**Task prompt:**
Copy out the stretch of the records from the line containing "Viewport: 1344px width, 896px height." through the end of the records, exactly as the lines appear.

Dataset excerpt
(begin)

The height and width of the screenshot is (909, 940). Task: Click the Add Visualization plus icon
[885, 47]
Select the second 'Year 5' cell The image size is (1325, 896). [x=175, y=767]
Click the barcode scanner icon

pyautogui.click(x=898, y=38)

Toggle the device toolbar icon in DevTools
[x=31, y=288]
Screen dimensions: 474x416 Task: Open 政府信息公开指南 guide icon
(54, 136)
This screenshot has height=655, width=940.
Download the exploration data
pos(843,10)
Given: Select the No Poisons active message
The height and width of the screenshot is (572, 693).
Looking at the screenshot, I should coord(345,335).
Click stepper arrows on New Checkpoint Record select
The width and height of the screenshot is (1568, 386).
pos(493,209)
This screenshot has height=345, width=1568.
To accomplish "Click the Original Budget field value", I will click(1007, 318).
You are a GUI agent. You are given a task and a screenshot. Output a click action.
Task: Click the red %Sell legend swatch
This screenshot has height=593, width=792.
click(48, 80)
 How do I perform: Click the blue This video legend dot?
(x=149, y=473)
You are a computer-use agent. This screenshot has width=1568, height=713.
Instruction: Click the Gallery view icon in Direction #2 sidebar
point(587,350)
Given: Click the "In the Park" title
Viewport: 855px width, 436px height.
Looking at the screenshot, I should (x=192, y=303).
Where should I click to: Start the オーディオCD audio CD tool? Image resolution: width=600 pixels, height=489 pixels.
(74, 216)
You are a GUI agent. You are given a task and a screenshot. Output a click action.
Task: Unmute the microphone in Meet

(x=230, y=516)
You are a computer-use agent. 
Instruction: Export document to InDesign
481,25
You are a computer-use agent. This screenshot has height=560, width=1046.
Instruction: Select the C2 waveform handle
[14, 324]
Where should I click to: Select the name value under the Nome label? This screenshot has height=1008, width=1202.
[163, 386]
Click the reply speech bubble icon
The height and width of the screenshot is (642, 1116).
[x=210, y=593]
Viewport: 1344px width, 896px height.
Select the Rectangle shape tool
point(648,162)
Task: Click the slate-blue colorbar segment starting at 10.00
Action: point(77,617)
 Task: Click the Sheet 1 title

(end)

**Result of the task:**
Viewport: 1344px width, 896px height.
Select the Rectangle shape tool
point(648,162)
Task: Click the slate-blue colorbar segment starting at 10.00
Action: point(77,617)
 Task: Click the Sheet 1 title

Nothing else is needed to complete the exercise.